They expelled one of their own.

Luke Simons, then an elected member of the House from Dickinson, was expelled after my reporting exposed documents detailing years of harassment of people who work in and around the Legislature, including two of his fellow lawmakers, Rep. Emily O’Brien from Grand Forks and Rep. Brandy Pyle of Casselton.

Now, during their interim between sessions, lawmakers are looking at how their harassment policies might be strengthened. O’Brien joined this episode of Plain Talk to discuss just how tall an order that is.

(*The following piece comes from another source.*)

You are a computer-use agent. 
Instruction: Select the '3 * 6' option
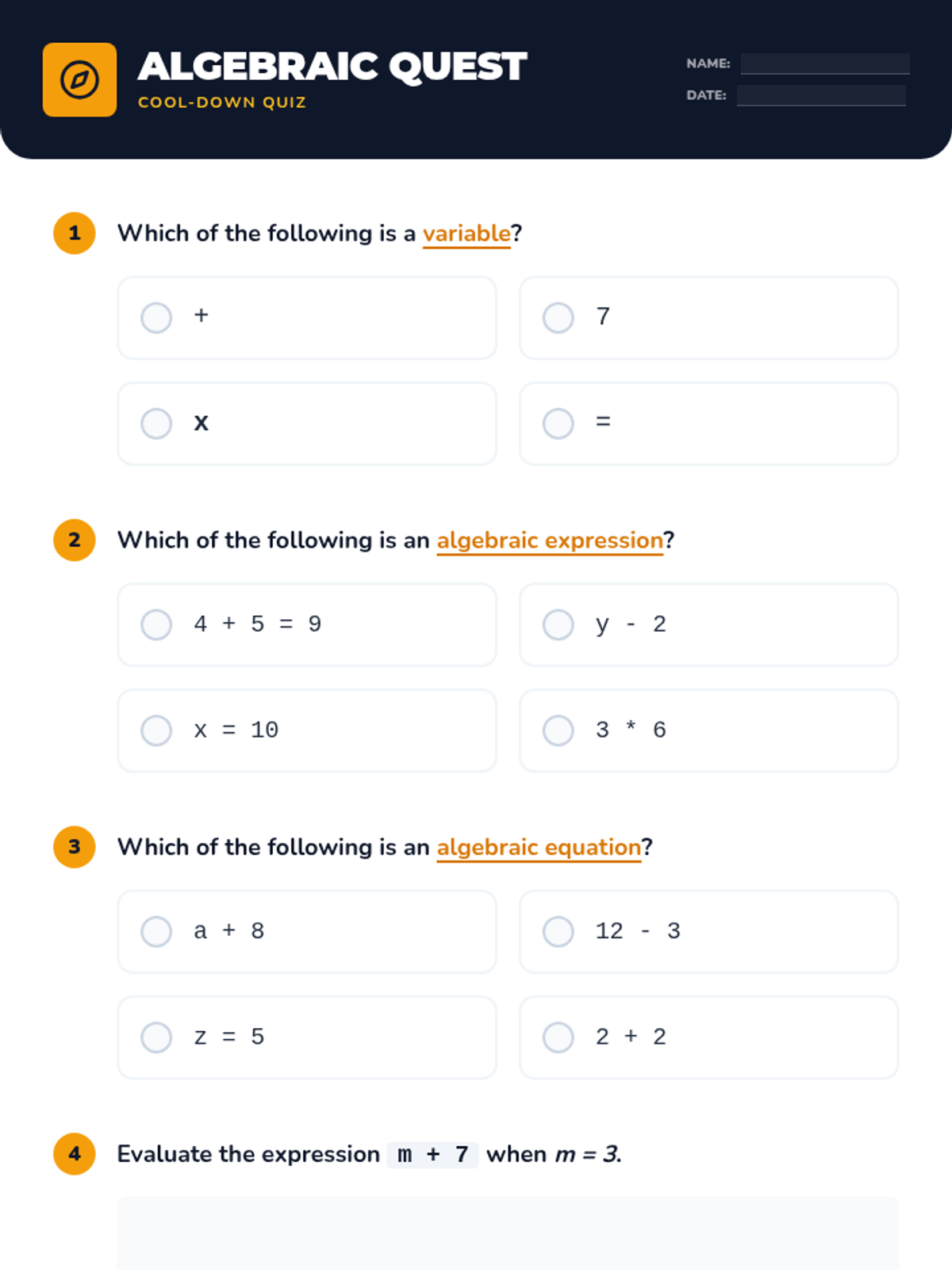point(559,731)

She noted that implementing these policies is difficult because they apply to elected officials who aren’t really anyone’s employees outside of the voters. Also complicating the work is that many in the public are fine with this sort of behavior from their elected officials.

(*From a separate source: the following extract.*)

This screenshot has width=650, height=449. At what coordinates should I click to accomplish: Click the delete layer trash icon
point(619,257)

Simons, a member of the controversial Bastiat Caucus of Trump-aligned Republican lawmakers, still enjoys support to this day. Several lawmakers who voted for his expulsion have been censured over it at meetings of their district party committees. It’s very possible that Simons could run for, and win, a seat in the Legislature in the future.

What then? There don’t seem to be any good answers.

Also on this episode, Wednesday co-host Chad Oban and I talk about the Democratic-NPL denying me media credentials for their upcoming state party as well as the debate over energy policy that’s erupted in America since Russia’s invasion of Ukraine and the resulting disruptions it provoked in international energy markets.